There are a couple of further points about small-household farming that I’d like to make. First, there’s been a long-running and sometimes fierce academic debate about the widespread finding that poor, small-scale, household farmers in low-income countries gain higher per acre yields than richer, larger-scale commercial farmers – the so-called inverse productivity relationship (IR). The main reason the debate has been long-running and fierce is that it contradicts the dominant narrative that larger and more capitalized is always best – and of course carries the implication troubling to various strands of ‘development’ theory that support for and land reform in favour of small-scale household farmers may be the optimum economic strategy. So people have spent a lot of time trying to disprove it.
The issues underlying the IR are interesting, but I’ve written about some of them before and I don’t want to plunge into them here (I touch on them lightly in Chapter 7 of my book). I think it’s possible to make too much of it on both sides of the debate. On the one side, Marxists and other proponents of mainstream economic development have tied themselves implausibly in knots trying to prove that the IR is either illusory or symptomatic of extreme poverty, and therefore not challenging to their depeasantization/industrialization narrative. On the other, the fact that small household farms can sometimes be a bit more productive than their larger counterparts isn’t ipso facto an argument for a small farm future, and only becomes relevant within larger social and agronomic contexts. Nevertheless, the existence of the IR does help underline the point that a world of small-scale farming is not likely to be one that fails to meet the challenge of feeding the world by virtue of farm scale.

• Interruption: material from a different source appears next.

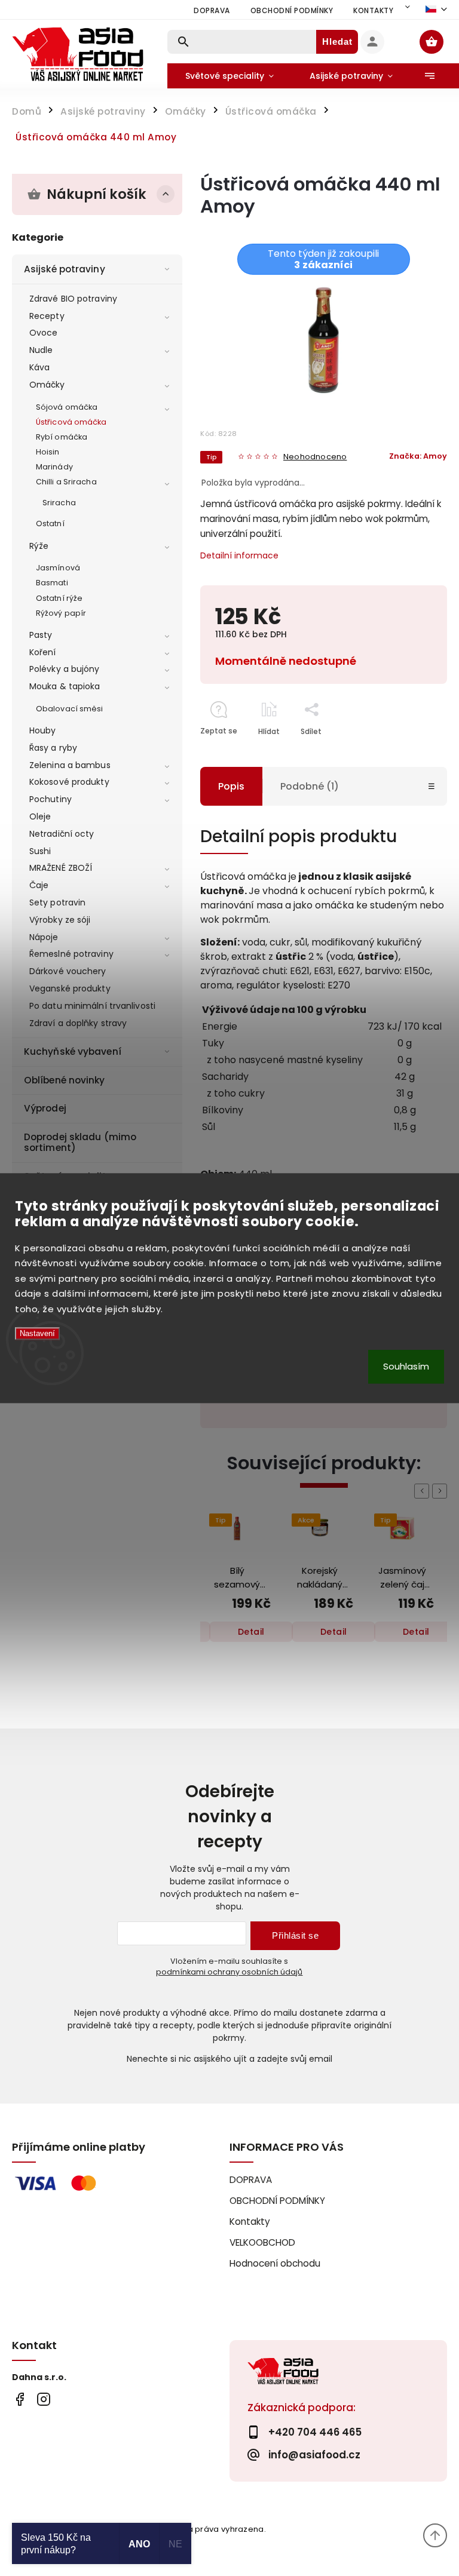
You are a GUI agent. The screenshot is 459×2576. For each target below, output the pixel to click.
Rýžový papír (61, 613)
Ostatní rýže (59, 598)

Onwards to my final point. Going back to Francis Pryor’s description of fenced Neolithic provision grounds, it’s worth remarking that some of the productivity of the small farm stems from intricate and labour-intensive terraforming and internal differentiation. A small farm with a garden and some goats sited conveniently close to a river can greatly surpass the productivity of a farm with only goats, or only a garden, or with no reliable source of water. But to realize the productivity, a lot of work needs to go into creating internal flows and, by the same token, internal boundaries.
While the manure from the goats might usefully flow (hopefully in a more figurative than literal sense) into the garden, the goats themselves need to be kept out of it, and the flows of water from the river likewise need to be under the farmer’s control. I once did some fencing and ditching on my farm with the reluctant help from a visitor inclined to a more hands-off approach. To him these were unnatural linearities imposed on the organic world – “I don’t like to see fences. What are you trying to exclude, and what are you trying to contain?” Well, in the example above, I’m trying to exclude the goats and the river from trashing the garden, and I’m trying to contain – or just get – a tolerable harvest. Like the different parts of a cell separated by membranes, sometimes things only work well together when they’re kept somewhat apart. The route agriculture has often taken is to keep things radically apart – goats in the desert, leafy greens on the hydroponic urban farm, rivers dredged and canalized. But the ecology of the small, low-impact farm involves internal differentiation with judicious mixture.
I suspect also that the sociology of small, low-impact farm society involves internal differentiation with judicious mixture, but that’s a whole other issue that we’ll come to presently.
Notes
- Francis Pryor. 2014. Home. Penguin.